Видит царь, старик жизни хорошей, и говорит ему:
— Послушай, Федосей, человек ты толковый, до таких лет дожил, дай Бог каждому, сам ты понимаешь, ну куда тебе жениться?
А старик одно свое заладил, и ничем его не собьешь и никаким словом не остановишь: пришел царевну сватать, да и только.
— Я с дочери воли не снимаю, — говорит царь, — ступай к ней: как она скажет, так и будет.
Простился старец с царем, и провели старика к царевне в палату.
— Что тебе, дедушка, надо? — спросила царевна.
— Да вот сватать вас пришел. Пойдете или нет?
Переглянулась царевна с сестрами и говорит:
— Подумаю, — говорит, — выйдите на немного в прихожую.
Вышел старец. Стоит у двери, дожидается, а сам думает:
«Господи, неужели по молитве моей не дастся мне!» — и вспоминает, как тот парень сказал: «Дастся и тебе!»
А уж от царевны требуют.
— Ну, что, царевна?
— Я пойду за тебя, — говорит царевна, — дай только отсрочки с добром справиться!
А сестры ее тут же стоят и смеются.
— А сколько, царевна?
— На три года.
— На три года! Да я до той поры умру, царевна. Нет, либо нынче, либо завтра свадьба.
— Ну, хоть на два года, — просит царевна.
Старик не сдается.
— Ну, хоть на год!
— На три недели, царевна.
— Ладно, — согласилась царевна, — только так просто я за тебя не пойду, а достань ты мне магнит-камень, тогда и пойду.
А сестры ее тут же стоят и смеются.
Попрощался старец с царевной и пошел себе из дворца.
Не то, что достать, а он с роду родов не видывал, какой это магнит-камень.
Вышел старец в чистое поле, стоит и повертывается на четыре стороны.
— Господи, даешь мне царевну, а где я магнит-камень найду?
И видит, в стороне леса чуть огонек мигает. И пошел он на огонек. Шел, шел, — а там келейка стоит. Постучал — не отзываются, отворил дверь — нет никого. И вошел в келейку, присел на лавку, сидит и думает:
«Где же я магнит-камень найду?»
И отвечает ему ровно бы человечьим голосом:
— Эх, Федосей, выпусти меня, я тебе магнит-камень достану.
— Кто ты?
— Все равно не поймешь, зачем тебе.
— Где же ты сидишь?
— В рукомойнике; выпусти, пожалуйста.
Старик думает, чего же не выпустить, коли магнит-камень достанет! Да насилу отыскал рукомойник: от старости-то очень глазами слаб стал.
И выпустил, — словно что-то выскользнуло, — не то мышь, не то гад.

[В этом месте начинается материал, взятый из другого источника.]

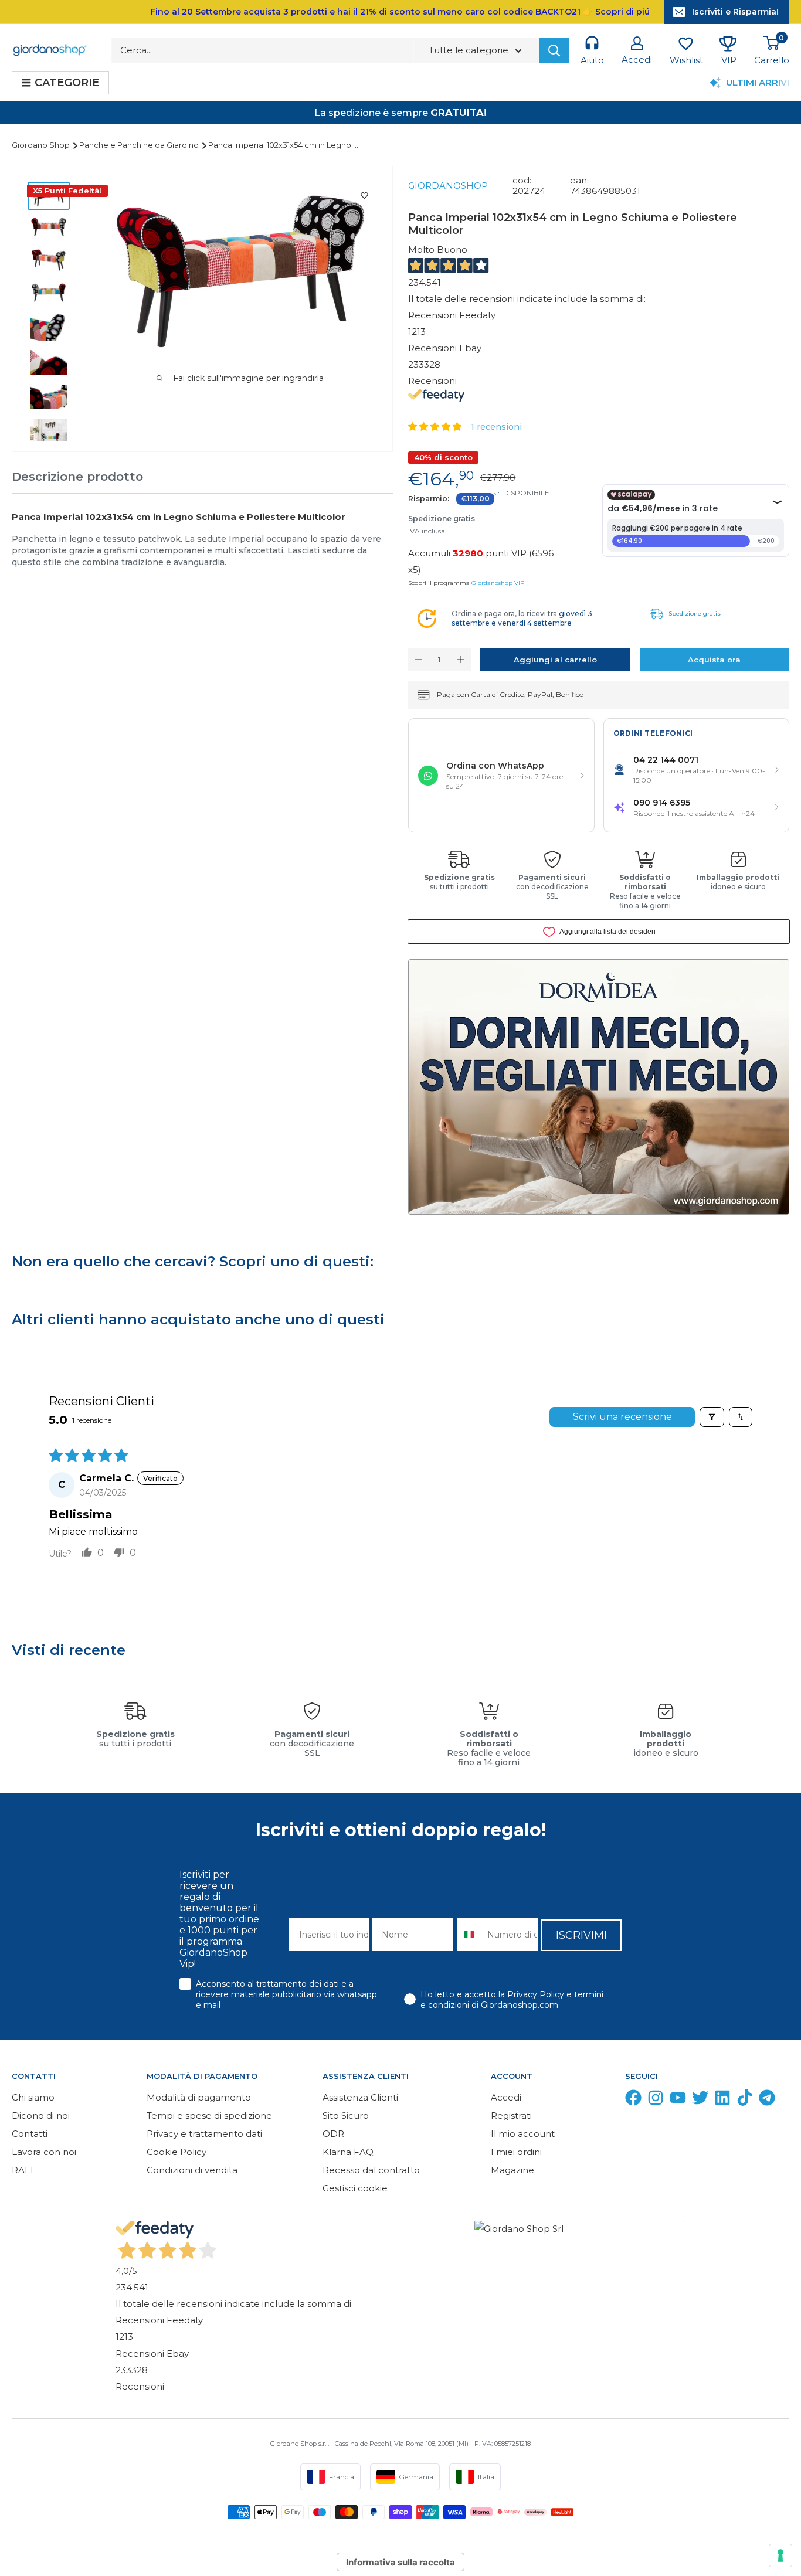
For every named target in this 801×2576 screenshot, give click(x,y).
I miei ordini (516, 2151)
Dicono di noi (41, 2115)
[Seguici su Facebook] (633, 2100)
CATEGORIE (67, 82)
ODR (333, 2133)
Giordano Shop (42, 144)
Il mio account (523, 2133)
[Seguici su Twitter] (700, 2100)
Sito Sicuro (346, 2115)
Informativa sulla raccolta (400, 2562)
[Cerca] (554, 50)
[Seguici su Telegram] (767, 2100)
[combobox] (470, 1934)
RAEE (24, 2170)
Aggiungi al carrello (555, 659)
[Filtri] (712, 1417)
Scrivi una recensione (622, 1416)
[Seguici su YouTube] (678, 2100)
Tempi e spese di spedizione (209, 2115)
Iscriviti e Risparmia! (735, 11)
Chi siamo (33, 2097)
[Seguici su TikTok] (744, 2100)
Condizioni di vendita (192, 2170)
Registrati (511, 2115)
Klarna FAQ (348, 2151)
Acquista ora (714, 659)
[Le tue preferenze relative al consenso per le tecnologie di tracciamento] (780, 2555)
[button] (436, 426)
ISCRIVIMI (581, 1935)
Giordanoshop (448, 185)
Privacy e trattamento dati (204, 2133)
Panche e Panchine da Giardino (140, 144)
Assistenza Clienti (360, 2097)
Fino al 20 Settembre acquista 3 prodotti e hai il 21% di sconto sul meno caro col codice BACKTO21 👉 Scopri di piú (400, 11)
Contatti (29, 2133)
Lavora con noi (44, 2151)
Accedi (506, 2097)
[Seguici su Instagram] (655, 2100)
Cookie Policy (176, 2151)
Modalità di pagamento (199, 2097)
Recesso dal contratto (371, 2170)
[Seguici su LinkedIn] (722, 2100)
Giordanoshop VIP (497, 583)
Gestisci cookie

Бес разлетелся с гуся и улетел.
«Ну, — хватился старик, — чего это я наделал!»
А уж тот назад летит, и камень в лапах.
— Вот тебе, получай!
Осмотрел старец камень, потрогал, — вот он какой магнит-камень! А сам себе думает: «Как же так, освободил он нечистую силу, и за то в ответе будет!» И говорит бесу:
— Вот ты такой огромный, гусь, а залез в такую малую щёлку?
А бес говорит:
— Да я, дедушка, каким хочешь могу сделаться!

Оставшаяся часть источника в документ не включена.